Controller Reorganization

Our new autoloading standard has some different directory naming requirements. The add-on used to be structured in this way:

|- dashboard
   |- reports
      |- email_list_signups.php

Now, since controllers and views don't require pages to operate, we need another level to separate page-less controllers from those that are page controllers. Here is how the add-on's controllers directory is now structured.

|- single_page
   |- dashboard
      |- reports
         |- email_list_signups.php


Finally, we need to namespace the Email List Signup dashboard page controller.

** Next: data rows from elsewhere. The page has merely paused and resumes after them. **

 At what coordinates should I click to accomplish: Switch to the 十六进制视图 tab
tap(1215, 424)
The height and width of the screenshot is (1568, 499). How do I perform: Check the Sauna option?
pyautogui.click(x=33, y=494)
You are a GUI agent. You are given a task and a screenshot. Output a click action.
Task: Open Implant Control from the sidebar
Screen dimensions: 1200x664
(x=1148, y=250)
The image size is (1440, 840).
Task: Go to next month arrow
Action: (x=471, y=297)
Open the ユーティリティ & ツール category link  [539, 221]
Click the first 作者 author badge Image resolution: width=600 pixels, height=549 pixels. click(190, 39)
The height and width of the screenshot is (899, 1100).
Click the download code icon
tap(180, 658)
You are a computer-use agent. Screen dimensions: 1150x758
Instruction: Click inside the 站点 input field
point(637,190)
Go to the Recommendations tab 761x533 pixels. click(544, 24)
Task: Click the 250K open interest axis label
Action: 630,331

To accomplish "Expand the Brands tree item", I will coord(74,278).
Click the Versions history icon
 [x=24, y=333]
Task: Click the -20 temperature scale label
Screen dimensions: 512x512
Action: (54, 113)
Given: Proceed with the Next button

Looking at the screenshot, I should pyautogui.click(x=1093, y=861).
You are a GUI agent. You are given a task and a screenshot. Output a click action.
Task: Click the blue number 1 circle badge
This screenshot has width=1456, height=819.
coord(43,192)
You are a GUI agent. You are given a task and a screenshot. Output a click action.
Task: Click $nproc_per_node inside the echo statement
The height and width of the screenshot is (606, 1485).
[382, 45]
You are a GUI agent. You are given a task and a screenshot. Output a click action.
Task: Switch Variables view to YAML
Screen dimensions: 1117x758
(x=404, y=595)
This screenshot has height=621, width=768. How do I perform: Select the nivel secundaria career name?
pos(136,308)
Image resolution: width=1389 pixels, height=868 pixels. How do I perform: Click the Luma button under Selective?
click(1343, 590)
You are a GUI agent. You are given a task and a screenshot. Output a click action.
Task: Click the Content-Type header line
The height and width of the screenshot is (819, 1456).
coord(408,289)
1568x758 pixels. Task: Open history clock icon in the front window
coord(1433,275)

This is our old controller:

<?php defined('C5_EXECUTE') or die(_("Access Denied."));
class DashboardReportsEmailListSignupsController extends Controller {

This is new page controller:

namespace Concrete\Package\EmailListSignup\Controller\SinglePage\Dashboard\Reports;
use \Concrete\Core\Page\Controller\DashboardPageController;
use Loader;
use \Concrete\Package\EmailListSignup\Models\EmailListSignup;

class EmailListSignups extends DashboardPageController {

In general, this should be similar to the namespacing of the Block controller above.

That's It!

That should get us an add-on that works and installs! While this gets you an add-on that works and installs, it's not the most beautiful add-on in the world. Part two of this how-to will cover how we can make our add-on look nicer in the world of 5.7, both on the front-end and in the dashboard.